Another way to measure wind speed is to use Doppler. radar. Radar records are not considered by the WMO for wind records because they are remote estimates, as opposed to direct measurements, Cerveny said. The radar sends a pulse of energy that scatters raindrops or water droplets from clouds and measures the energy that returns. It repeats this process and calculates the difference between the readings.
“We can then calculate the speed at which the average raindrop moves in this volume,” Joshua Wurmandirector of the Flexible Array of Radars and Mesonets (FARM) facility at the University of Alabama in Huntsville, told Live Science.
The biggest advantage of radar is that it can measure distant objects, Wurman said. These include fast-moving tornadoes, which can whip through the air at speeds even faster than at Barrow Island.
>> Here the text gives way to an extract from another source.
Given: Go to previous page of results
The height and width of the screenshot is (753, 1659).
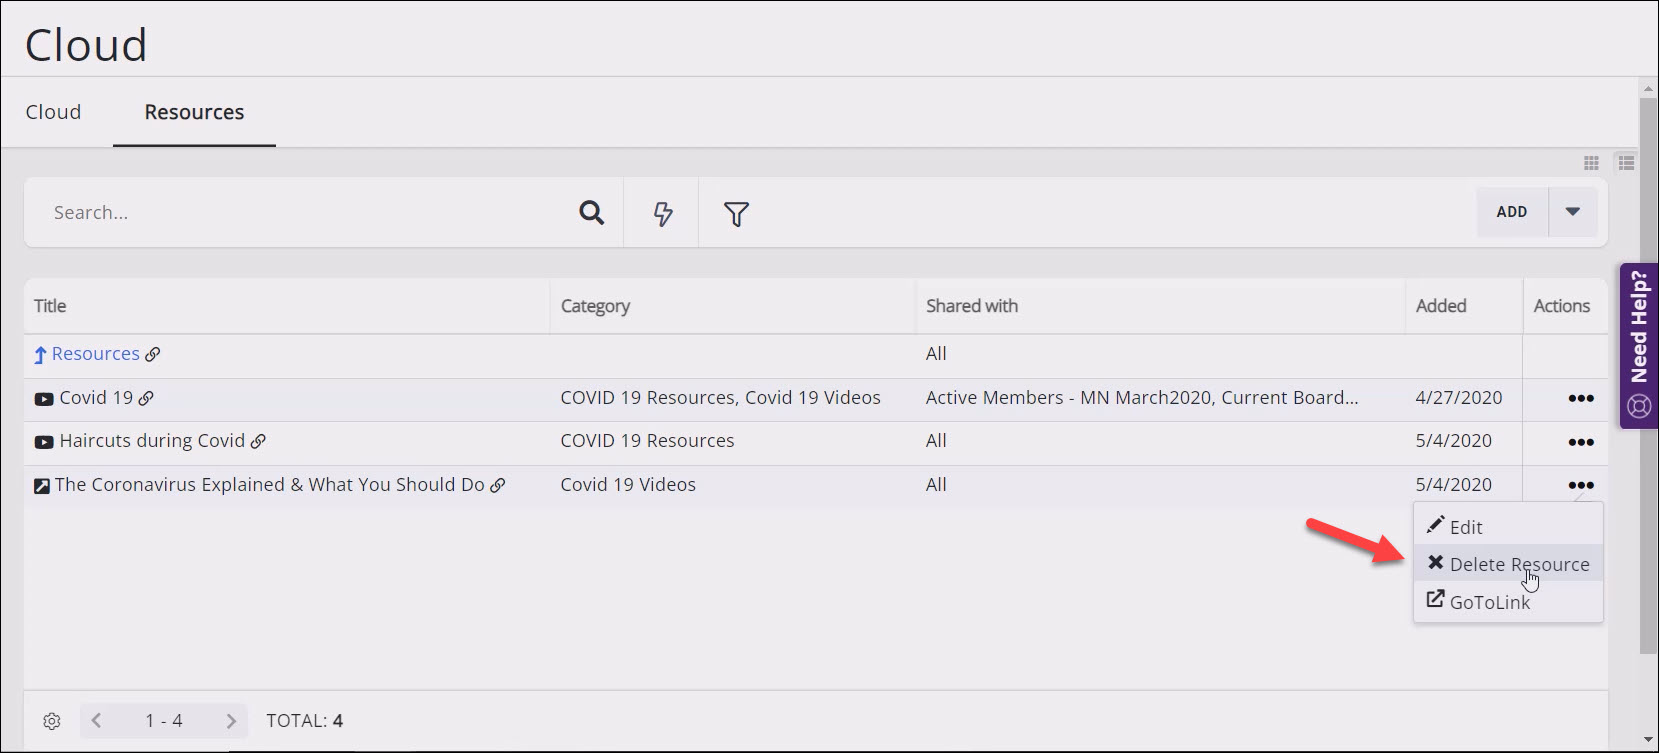Looking at the screenshot, I should point(96,721).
Wurman studies tornadoes using “Doppler on wheels“, a radar installed on the back of a large truck. This allows him to track tornadoes and map them with radar without having to be inside the tornado. These speeds will not appear in the book records (for now) because the WMO considers Tornado wind speeds to be a separate category, because they cannot be measured directly But, if they obtain wind measurements by verifiable physical instruments. Inside a tornado, they will likely restructure the extreme wind categories to reflect the new data, Cerveny told Live Science in an email.
Wurman and others recorded the highest tornado wind speeds in 1999 in Bridge Creek, Oklahoma, at 302 mph (486 km/h), according to WMO records. Wurman published the results in a 2007 article in the journal Monthly weather review.
More recently, Wurman’s team calculated wind speeds of up to 309 to 318 mph (497 to 512 km/h) during a tornado that ripped through Greenfield, Iowa, in May 2024, according to a release from the FARM facility. However, the margin of error in the radar estimate means this new reading is basically the same as the 1999 reading, Wurman said.
“I think it’s safe to say that there are rare tornadoes with wind speeds in excess of 300 mph. [483 km/h]” he said. “There probably aren’t any that exceed 400 mph [644 km/h]simply because we haven’t seen anything far in excess of 300.”